## EXERCISE OBJECTIVE:
A complete response lists each line of the data below that includes the word "will".

[Records drawn from a dataset]
Content starts
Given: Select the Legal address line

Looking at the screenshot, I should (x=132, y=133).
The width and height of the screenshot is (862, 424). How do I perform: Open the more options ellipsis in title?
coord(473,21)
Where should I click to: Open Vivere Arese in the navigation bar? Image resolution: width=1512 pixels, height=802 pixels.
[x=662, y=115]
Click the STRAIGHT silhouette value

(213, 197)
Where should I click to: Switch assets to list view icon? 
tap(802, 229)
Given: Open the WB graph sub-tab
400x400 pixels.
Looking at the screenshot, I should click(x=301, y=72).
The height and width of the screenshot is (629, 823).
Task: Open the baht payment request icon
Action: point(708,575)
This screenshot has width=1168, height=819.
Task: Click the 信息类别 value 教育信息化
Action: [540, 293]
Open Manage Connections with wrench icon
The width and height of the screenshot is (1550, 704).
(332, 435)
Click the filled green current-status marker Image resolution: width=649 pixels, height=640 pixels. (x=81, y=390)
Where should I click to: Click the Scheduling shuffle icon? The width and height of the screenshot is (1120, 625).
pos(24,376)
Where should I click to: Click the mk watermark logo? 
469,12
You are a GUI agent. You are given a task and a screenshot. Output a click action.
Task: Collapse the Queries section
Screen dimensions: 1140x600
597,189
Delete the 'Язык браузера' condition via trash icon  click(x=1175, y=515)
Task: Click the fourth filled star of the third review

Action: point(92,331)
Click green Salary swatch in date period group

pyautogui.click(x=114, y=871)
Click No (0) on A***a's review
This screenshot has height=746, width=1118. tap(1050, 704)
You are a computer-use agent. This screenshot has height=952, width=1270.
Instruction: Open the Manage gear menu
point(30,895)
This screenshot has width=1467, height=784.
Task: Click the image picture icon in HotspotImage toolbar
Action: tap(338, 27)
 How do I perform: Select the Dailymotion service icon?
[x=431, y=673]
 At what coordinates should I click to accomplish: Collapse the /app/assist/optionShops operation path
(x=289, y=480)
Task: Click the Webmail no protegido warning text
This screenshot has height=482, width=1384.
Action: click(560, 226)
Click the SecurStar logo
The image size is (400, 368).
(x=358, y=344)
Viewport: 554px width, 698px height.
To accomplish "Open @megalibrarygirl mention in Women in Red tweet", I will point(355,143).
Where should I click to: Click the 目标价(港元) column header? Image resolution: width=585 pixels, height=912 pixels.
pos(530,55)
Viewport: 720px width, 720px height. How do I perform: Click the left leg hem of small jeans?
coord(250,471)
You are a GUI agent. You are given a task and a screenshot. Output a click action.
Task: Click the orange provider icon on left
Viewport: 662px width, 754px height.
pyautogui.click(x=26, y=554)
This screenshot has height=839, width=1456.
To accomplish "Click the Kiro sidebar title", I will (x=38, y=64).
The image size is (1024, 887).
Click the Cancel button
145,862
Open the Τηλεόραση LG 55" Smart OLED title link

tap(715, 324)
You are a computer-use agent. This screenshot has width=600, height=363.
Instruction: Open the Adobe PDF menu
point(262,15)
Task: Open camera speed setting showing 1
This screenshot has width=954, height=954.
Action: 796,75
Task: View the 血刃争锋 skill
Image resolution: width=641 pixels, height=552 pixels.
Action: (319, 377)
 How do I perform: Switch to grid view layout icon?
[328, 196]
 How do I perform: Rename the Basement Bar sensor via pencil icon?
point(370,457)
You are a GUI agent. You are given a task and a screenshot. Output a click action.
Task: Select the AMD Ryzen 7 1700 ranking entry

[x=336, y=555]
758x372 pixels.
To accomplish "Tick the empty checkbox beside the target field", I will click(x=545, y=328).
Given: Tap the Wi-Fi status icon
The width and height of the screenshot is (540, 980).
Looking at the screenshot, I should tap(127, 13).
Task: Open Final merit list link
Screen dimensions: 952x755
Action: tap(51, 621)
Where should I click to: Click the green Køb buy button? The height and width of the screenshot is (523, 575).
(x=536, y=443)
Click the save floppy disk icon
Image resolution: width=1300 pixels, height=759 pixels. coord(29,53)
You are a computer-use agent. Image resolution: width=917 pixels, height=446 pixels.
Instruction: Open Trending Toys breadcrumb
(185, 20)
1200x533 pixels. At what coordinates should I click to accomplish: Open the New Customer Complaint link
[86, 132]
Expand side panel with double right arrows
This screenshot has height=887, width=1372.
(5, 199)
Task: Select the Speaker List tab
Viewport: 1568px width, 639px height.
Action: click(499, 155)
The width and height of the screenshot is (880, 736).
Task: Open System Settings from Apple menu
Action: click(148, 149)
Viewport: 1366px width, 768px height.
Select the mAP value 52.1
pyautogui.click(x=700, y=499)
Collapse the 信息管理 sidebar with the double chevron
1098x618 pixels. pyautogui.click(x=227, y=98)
Content ends
## RESPONSE TO THIS EXERCISE:
To accomplish "Open @megalibrarygirl mention in Women in Red tweet", I will point(355,143).
To accomplish "Click the Kiro sidebar title", I will (x=38, y=64).
To accomplish "Tick the empty checkbox beside the target field", I will click(x=545, y=328).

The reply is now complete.